Compte tenu du bagage pluraliste affiché par les membres du trio, tout ce matériau de ballades, de motets et de plain-chants est ici revisité et relu à travers leur pratique de l’improvisation, et prend parfois la forme de compositions nouvelles aux formes très avant-gardistes. L’album alterne ainsi des pièces restituées au plus proche de leur forme originelle et d’autres faisant état d’une relecture complètement libre, avec un sens raffiné de la spatialisation sonore.
Aux formes poétiques médiévales succèdent, précèdent ou se mélangent des expressions à la fois plus contemporaines aux accents tant savants que primitifs : la voix de Poline RENOU s’applique autant à restituer les métriques complexes et fragiles des poèmes d’antan qu’elle peut se lancer dans une improvisation vocale presque non-sensique, convoquant cris primaux et dérives onomatopéiques ; les clarinettes de Matthieu DONARIER sonnent tantôt comme des bourdons médiévaux, des voix secondes, tantôt comme des vents libres qui auraient largué toutes les amarres ; et les percussions de Sylvain LEMÊTRE, tour à tour caressantes, frappantes, sonnantes, enveloppantes, fracassantes et trébuchantes, font résonner les manifestations d’humeur des quatre éléments naturels.

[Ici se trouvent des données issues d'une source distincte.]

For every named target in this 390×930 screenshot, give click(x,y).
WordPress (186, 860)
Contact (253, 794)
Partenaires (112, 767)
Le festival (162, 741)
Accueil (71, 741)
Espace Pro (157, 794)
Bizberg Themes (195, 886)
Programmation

La singulière traversée pluri-historique que propose Adieu mes très belles se déploie tout du long du disque sur un registre acoustique rêveur et utopique qui n’en cultive pas moins l’art du contraste et professe une douce exubérance. Elle réveille une mémoire de plusieurs siècles et de plusieurs aires culturelles et lui procure de nouveaux souffles de vie pour engendrer de nouvelles floraisons dont on ne saurait plus dire si elles sont d’hier, d’aujourd’hui, de demain, d’ici ou d’ailleurs. ADIEU MES TRÈS BELLES, ou quand des musiques qui remontent à loin deviennent des musiques de l’instant présent.